## Exercise material
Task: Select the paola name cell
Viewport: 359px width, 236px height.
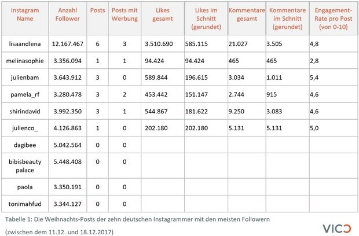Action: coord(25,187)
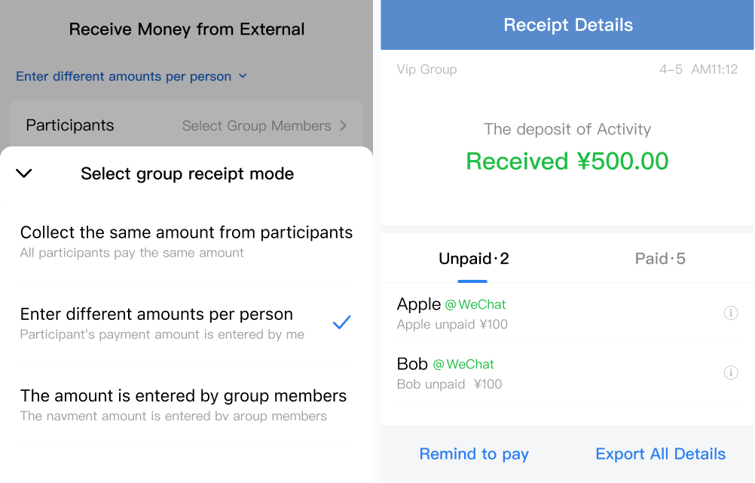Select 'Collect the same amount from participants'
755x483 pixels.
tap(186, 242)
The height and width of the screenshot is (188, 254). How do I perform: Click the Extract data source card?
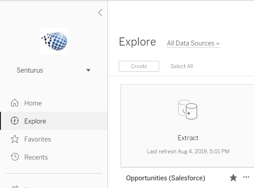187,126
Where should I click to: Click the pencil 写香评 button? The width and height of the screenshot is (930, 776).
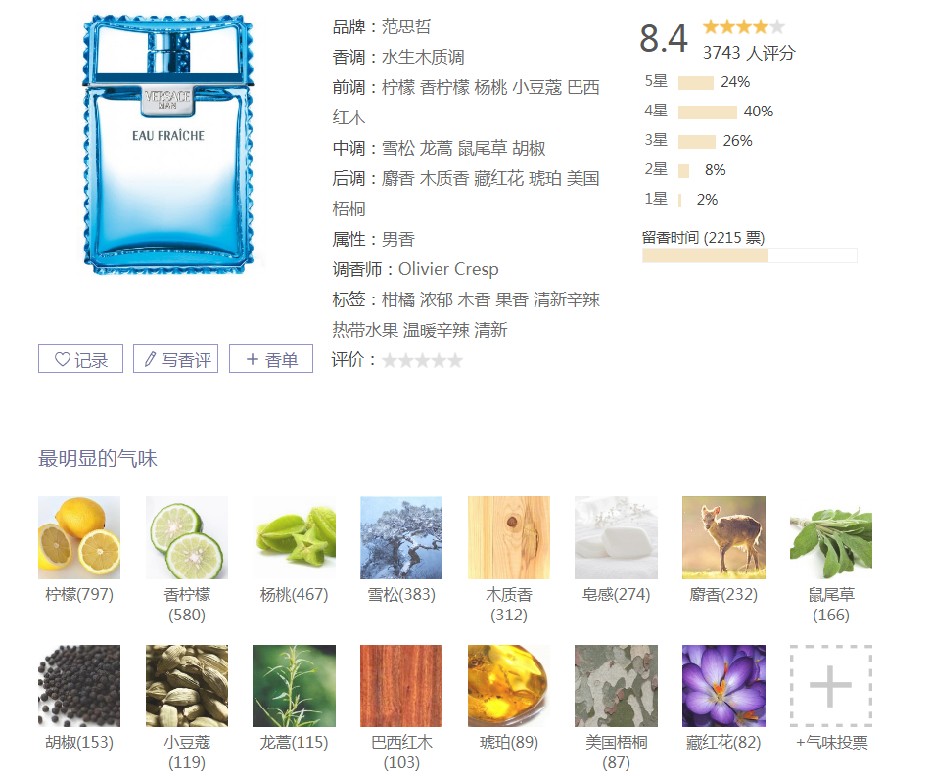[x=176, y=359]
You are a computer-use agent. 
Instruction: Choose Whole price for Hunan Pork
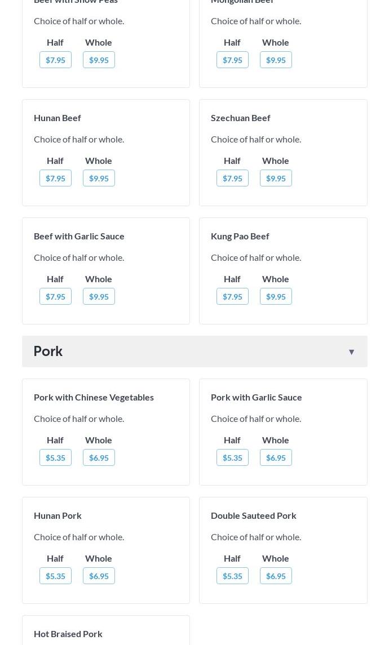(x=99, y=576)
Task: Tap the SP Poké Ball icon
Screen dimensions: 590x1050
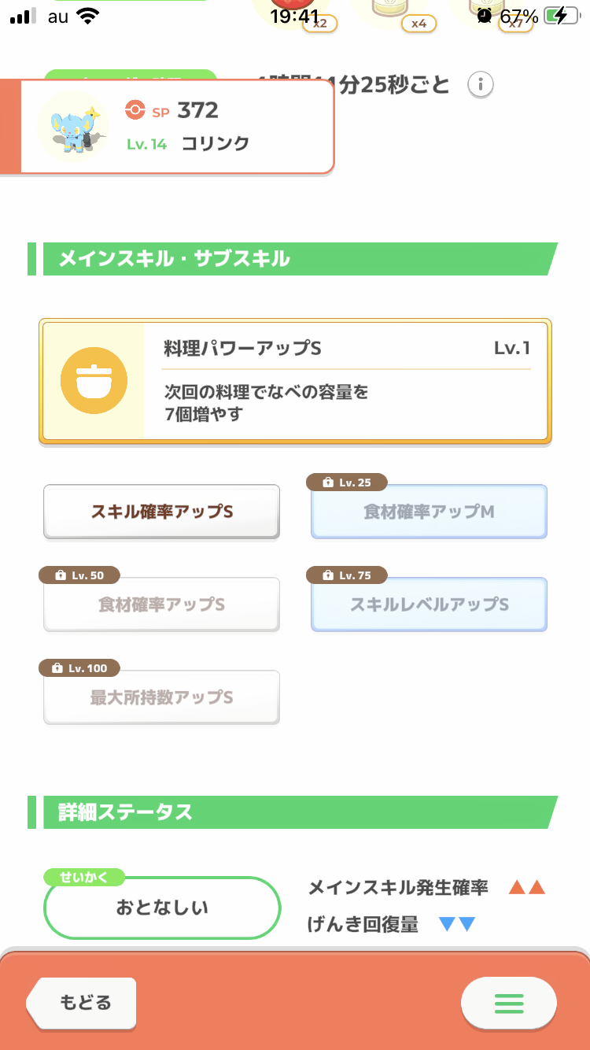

## Work instruction
The reply should be nothing but the number of lines in the listing above that include "Task".

## Result
2